▶ DATA LINES:
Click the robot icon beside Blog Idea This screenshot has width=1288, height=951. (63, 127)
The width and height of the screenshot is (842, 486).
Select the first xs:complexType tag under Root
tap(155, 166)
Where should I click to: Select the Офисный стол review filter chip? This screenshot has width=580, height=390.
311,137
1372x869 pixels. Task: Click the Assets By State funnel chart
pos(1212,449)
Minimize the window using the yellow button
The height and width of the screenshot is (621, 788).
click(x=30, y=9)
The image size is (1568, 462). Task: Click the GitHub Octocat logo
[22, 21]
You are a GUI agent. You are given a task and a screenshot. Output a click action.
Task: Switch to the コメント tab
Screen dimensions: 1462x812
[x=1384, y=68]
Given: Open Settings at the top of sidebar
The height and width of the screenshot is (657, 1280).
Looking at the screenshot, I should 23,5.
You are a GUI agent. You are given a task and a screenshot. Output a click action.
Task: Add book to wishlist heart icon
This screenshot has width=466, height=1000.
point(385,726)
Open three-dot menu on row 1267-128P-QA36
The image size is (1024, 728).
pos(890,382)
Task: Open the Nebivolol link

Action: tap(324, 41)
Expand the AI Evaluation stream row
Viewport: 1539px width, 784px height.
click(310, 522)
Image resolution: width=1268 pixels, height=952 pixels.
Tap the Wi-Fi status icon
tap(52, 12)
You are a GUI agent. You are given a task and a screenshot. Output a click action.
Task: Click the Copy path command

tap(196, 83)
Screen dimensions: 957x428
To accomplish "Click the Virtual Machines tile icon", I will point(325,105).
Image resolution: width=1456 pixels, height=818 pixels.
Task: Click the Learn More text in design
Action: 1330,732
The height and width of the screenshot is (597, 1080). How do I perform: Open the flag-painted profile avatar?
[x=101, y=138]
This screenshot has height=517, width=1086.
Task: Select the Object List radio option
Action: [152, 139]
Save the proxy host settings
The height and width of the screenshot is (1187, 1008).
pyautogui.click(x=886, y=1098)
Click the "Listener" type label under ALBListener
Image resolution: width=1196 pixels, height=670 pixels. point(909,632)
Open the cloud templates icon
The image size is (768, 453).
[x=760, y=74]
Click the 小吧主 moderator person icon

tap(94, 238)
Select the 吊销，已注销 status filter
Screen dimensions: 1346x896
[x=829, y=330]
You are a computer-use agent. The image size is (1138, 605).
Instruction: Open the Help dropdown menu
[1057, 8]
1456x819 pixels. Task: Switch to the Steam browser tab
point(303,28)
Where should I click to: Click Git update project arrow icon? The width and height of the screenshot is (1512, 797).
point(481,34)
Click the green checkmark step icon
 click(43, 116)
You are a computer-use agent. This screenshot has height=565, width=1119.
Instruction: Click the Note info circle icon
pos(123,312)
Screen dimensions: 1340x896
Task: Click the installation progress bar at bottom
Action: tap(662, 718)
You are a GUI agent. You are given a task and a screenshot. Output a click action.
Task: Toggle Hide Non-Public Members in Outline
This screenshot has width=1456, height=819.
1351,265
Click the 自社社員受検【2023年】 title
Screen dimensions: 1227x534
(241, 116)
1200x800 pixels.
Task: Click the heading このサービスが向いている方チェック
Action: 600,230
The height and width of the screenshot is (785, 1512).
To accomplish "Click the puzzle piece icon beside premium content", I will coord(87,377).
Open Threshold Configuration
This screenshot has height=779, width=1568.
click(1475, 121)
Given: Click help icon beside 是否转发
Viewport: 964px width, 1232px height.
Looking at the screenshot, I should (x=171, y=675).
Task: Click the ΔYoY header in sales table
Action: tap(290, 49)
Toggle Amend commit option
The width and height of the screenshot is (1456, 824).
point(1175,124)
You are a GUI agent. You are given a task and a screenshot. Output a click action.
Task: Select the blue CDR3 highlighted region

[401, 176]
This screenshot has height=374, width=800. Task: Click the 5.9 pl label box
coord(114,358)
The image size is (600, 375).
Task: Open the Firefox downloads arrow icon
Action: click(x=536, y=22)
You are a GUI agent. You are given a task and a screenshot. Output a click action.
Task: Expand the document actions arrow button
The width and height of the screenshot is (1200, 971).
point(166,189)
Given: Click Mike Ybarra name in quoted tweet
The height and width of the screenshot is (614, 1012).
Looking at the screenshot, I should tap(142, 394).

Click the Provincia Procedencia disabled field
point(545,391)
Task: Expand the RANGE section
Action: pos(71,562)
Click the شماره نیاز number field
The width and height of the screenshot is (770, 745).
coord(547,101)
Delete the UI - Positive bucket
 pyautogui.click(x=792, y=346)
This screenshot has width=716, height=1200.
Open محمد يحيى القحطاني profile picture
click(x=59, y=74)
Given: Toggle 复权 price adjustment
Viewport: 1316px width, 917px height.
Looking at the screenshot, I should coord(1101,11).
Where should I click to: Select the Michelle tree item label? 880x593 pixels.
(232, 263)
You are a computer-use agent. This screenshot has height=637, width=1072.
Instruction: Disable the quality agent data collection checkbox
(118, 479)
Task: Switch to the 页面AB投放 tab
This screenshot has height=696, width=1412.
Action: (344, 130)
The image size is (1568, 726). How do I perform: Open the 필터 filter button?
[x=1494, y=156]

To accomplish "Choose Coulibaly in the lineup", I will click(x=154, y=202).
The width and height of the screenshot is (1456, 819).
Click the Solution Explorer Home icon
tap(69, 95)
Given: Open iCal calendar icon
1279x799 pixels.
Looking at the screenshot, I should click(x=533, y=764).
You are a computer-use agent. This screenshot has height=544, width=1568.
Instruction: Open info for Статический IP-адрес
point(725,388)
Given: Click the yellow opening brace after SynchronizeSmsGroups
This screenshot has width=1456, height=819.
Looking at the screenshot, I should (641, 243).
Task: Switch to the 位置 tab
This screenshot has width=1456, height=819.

▶ TASK PROMPT:
Pull out every line of the rows above that contains the word "Switch", copying each such line in full.

▶ COMPLETE ANSWER:
Task: Switch to the コメント tab
1456x819 pixels. Task: Switch to the Steam browser tab
Task: Switch to the 页面AB投放 tab
Task: Switch to the 位置 tab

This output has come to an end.